Ce sont les sanctions financières, telles que le gel des comptes et des avoirs de la banque centrale et des banques commerciales, et la restriction des paiements et de l'accès aux marchés des capitaux, qui ont eu l'impact le plus immédiat sur l'économie.
Au printemps 2022, il n'a fallu qu'une semaine pour que l'inflation en Russie s'accélère à plus de 2 % par semaine et que la valeur du dollar grimpe de 60 % par rapport au rouble. Les autorités financières russes ont pu atténuer ces retombées en imposant des restrictions sur les transactions courantes et en rendant le rouble inconvertible, ce qui a renforcé le taux de change réel et stoppé net l'inflation, mais la pression sur la balance des paiements associée aux restrictions sur le commerce des hydrocarbures russes a entraîné une baisse de cette balance et un affaiblissement du rouble de plus de 20 % au second semestre.
Un coup plus sévère porté à l'économie russe est venu des "sanctions morales", à savoir le départ de Russie d'entreprises étrangères. L'effet le plus visible a été la fermeture des usines automobiles appartenant à des entreprises internationales. En conséquence, la production de voitures a été divisée par trois et les ventes par deux. L'industrie des régions de Kalouga et de Kaliningrad, où ces usines étaient implantées a diminué de 20 %.
Le gouvernement russe a pu atténuer l'effet des sanctions sur la population générale en augmentant les dépenses publiques de 32 % pour le budget de 2022, soit 113 milliards de dollars.
Environ la moitié du budget supplémentaire a été consacrée à l'armée, mais une grande partie du reste a été consacrée à de nouveaux programmes sociaux, notamment une indexation supplémentaire des pensions, une augmentation des prestations familiales, le report du paiement des charges sociales, etc.

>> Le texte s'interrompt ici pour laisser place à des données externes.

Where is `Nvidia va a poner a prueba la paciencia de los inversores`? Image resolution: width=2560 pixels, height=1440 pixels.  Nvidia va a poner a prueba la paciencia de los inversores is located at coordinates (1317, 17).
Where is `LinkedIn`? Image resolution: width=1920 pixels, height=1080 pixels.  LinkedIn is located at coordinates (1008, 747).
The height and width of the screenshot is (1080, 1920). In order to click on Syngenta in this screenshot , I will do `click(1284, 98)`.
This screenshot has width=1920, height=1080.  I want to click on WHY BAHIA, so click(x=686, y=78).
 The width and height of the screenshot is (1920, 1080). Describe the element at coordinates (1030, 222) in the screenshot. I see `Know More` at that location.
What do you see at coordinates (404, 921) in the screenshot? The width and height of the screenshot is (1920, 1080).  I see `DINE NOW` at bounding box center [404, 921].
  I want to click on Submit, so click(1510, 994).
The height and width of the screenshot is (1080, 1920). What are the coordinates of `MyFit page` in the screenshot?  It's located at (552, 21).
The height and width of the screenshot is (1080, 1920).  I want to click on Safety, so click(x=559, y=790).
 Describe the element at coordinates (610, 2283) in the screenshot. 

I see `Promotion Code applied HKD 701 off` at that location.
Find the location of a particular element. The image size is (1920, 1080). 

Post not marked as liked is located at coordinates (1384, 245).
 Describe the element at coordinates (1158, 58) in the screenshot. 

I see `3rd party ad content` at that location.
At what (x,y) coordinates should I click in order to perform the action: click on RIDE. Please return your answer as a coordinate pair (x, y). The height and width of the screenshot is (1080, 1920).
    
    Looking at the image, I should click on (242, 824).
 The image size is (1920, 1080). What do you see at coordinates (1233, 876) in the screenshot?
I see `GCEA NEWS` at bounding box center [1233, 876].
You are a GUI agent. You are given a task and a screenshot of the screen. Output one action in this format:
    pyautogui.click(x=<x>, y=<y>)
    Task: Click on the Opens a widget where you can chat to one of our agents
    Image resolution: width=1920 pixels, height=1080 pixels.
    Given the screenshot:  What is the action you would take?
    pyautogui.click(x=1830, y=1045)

Le gouvernement russe a pu couvrir les dépenses supplémentaires à partir de la réserve fiscale accumulée les années précédentes, le National Wealth Fund (NWF). Début 2022, la partie liquide de celui-ci s'élevait à 113,5 milliards de dollars ou 7,3% du PIB. L'intégralité du déficit budgétaire pour 2022, qui équivalait à 3 300 milliards de roubles (50 milliards de dollars), a été financée à partir de celui-ci. Il est probable qu'en 2023, la réserve budgétaire - qui est maintenant tombée à 4,6 % du PIB ou 87 milliards de dollars - sera à nouveau utilisée pour couvrir le déficit budgétaire.
La pression sur le budget du gouvernement russe augmentera inévitablement dans les années à venir car l'économie morose ne sera pas en mesure de générer suffisamment de revenus. En conséquence, la réserve budgétaire pourrait disparaître complètement d'ici 2025-26 si le rapport de forces reste tel qu'il est, mais cela ne conduirait pas à une crise budgétaire. La dette publique russe globale est inférieure à 20 % du PIB, ce qui permet au gouvernement d'emprunter sur le marché intérieur.
La dernière année de sanctions et de ralentissement économique est la continuité d'une tendance à la stagnation de l'économie russe plutôt qu'une nouveauté.
Au cours des huit premières années de la présidence de Poutine (2000-2008), l'économie russe a progressé à un taux moyen de 7 % par an en raison des réformes économiques des années 1990, des prix élevés du pétrole et des emprunts étrangers importants.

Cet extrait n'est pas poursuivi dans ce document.